But before he left, he helped me to buy about forty more carriers, and some tumblers. You may ask me the reason of my preference for these two kinds. I do not know that I have any exclusive love for tumblers and carriers, but it is true that fantails, pouters and other pigeons are more ornamental than useful. In our house we had some of these varieties but they proved so difficult to keep in company with the carriers and travelers that I finally bestowed all my appreciation on pure flyers.
In India we have a queer custom that I do not like. If you sell a carrier no matter at what fabulous price, and it flies away from its new owner and comes back to you, it becomes your property again and no matter what the value, you never refund the price. Knowing that to be the accepted custom among pigeon fanciers, I had to train my newly acquired pets before anything else to love me. Since I had paid for them, I did not wish them to return to their former owners. I did my very best to make them cherish their new home loyally. But life is practical. I had to begin with the most necessary steps. The first few weeks I had to tie up their wings in order to keep them completely within the bounds of our roof. The art of tying a pigeon's feathers so that he is prevented from flying is delicate. You take a thread, and pass one end of it over one feather and under the next, very near its root, all the way until the entire wing is encompassed. Then you pass the other end of the thread by the same process under the first, over the second, and so on to the end of the wing, where the two ends of the thread are tied. It is very much like darning. It is an utterly painless form of captivity, for though it prevents a pigeon from flying, yet he is not kept from opening or flapping his wings. He can stretch them and can massage them with his beak. After this I used to put my new pigeons at different corners of the roof so that they might sit still, and with their eyes take in the colour and quality of their new surroundings. At least fifteen days should be allowed for this process.

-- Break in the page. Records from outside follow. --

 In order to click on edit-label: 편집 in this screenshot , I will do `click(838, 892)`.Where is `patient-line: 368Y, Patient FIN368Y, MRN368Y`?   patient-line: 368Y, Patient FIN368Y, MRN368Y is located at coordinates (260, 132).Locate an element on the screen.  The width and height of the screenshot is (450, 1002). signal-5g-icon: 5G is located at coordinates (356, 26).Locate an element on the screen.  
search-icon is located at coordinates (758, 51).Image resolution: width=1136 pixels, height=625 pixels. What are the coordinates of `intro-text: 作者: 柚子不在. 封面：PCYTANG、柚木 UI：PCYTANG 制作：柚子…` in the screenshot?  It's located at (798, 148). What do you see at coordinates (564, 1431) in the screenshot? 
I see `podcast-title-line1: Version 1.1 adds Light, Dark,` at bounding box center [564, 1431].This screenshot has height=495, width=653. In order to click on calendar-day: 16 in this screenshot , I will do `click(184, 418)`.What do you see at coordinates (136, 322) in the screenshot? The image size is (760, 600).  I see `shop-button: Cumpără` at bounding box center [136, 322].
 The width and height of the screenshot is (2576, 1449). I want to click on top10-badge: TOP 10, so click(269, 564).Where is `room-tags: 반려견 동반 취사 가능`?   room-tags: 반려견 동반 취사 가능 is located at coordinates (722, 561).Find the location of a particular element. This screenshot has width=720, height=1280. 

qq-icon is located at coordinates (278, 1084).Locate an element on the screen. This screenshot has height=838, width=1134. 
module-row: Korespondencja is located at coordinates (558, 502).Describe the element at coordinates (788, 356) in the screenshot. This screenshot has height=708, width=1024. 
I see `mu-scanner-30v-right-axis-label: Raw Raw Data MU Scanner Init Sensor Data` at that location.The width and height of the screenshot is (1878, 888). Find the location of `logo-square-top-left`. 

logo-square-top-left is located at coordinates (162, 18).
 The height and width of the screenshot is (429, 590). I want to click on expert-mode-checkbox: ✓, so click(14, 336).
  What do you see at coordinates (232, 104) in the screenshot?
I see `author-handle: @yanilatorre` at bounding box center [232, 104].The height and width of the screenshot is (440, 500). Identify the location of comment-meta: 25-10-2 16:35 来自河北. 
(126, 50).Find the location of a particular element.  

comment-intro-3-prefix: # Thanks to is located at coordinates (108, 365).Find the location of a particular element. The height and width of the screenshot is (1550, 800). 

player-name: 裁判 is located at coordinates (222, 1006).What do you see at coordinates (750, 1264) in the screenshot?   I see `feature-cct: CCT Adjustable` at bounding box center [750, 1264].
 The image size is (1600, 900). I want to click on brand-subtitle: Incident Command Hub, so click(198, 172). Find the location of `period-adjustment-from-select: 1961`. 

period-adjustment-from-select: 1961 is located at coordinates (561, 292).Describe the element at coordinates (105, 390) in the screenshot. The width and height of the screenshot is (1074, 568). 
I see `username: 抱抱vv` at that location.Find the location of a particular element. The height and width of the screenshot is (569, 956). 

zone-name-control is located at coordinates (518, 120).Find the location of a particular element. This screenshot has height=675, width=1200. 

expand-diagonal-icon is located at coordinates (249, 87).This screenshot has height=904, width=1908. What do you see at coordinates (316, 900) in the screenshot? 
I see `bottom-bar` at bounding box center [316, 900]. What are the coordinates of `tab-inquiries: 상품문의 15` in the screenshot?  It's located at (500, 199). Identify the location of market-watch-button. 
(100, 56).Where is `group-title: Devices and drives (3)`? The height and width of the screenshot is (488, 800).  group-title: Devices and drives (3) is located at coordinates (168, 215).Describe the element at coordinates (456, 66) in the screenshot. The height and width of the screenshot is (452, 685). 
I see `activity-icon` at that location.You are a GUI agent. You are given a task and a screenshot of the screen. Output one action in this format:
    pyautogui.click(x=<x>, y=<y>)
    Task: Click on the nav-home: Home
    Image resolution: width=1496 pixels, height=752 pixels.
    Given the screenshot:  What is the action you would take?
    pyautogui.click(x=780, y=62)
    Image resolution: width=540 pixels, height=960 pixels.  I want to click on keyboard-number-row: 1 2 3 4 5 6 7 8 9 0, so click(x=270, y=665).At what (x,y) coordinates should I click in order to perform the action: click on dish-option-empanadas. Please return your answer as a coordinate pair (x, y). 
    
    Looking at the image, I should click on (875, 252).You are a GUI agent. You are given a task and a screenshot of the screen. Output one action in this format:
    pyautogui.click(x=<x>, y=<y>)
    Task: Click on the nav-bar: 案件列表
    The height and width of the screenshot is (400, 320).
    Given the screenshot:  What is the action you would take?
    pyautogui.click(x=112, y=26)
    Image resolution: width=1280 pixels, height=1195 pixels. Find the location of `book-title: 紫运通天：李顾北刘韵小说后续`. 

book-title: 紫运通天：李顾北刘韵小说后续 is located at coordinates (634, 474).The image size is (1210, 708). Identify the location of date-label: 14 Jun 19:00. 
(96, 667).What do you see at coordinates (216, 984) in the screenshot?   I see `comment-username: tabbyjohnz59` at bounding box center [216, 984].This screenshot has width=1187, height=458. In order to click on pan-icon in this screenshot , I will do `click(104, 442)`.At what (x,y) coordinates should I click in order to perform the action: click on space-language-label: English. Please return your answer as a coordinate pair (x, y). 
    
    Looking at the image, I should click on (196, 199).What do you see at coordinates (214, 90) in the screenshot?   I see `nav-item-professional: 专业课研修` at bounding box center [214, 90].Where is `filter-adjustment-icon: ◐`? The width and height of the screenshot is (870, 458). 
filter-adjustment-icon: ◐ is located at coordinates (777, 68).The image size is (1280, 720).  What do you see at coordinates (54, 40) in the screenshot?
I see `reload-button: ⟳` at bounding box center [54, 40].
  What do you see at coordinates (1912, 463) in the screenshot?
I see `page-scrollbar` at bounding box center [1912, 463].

Here I must record a cunning thing that Gay-Neck did when his wings were tied in the above manner. I sold him early in November just to see if he would return to me when his wings were freed from their chain of threads.
Well, two days after purchasing Gay-Neck, his new owner came to me and said: "Gay-Neck has run away."
"How?" I asked.
"I don't know, but I cannot find him in my house."
"Did you tie his wings? Could he fly?" I asked.
"His wings were tied." He answered.
That struck terror to my soul. I said: "Oh, you brother of a camel and cousin of an ass, instead of running hither, you should have sought for him in your own neighbourhood. Do you not see that he tried to fly, but since his wings were tied, he fell off your roof? And by now he has been killed and devoured by some cat. Oh, this is a slaughter of a pigeon. You have robbed mankind of its diadem of carriers! You have murdered the glory of pigeonhood!" Thus I reproached him.
My words frightened the man so thoroughly that he begged me to come with him and hunt for Gay-Neck. My first thought was to rescue the poor fellow from cats. We spent a whole afternoon, but in vain. I examined more sordid alleyways in twelve hours, expecting to find him at bay before some mangy cat, than I have done in all the rest of my life. Alas, he was not to be found. That night I came home late, for which I got a good scolding, and went to bed a broken-hearted boy.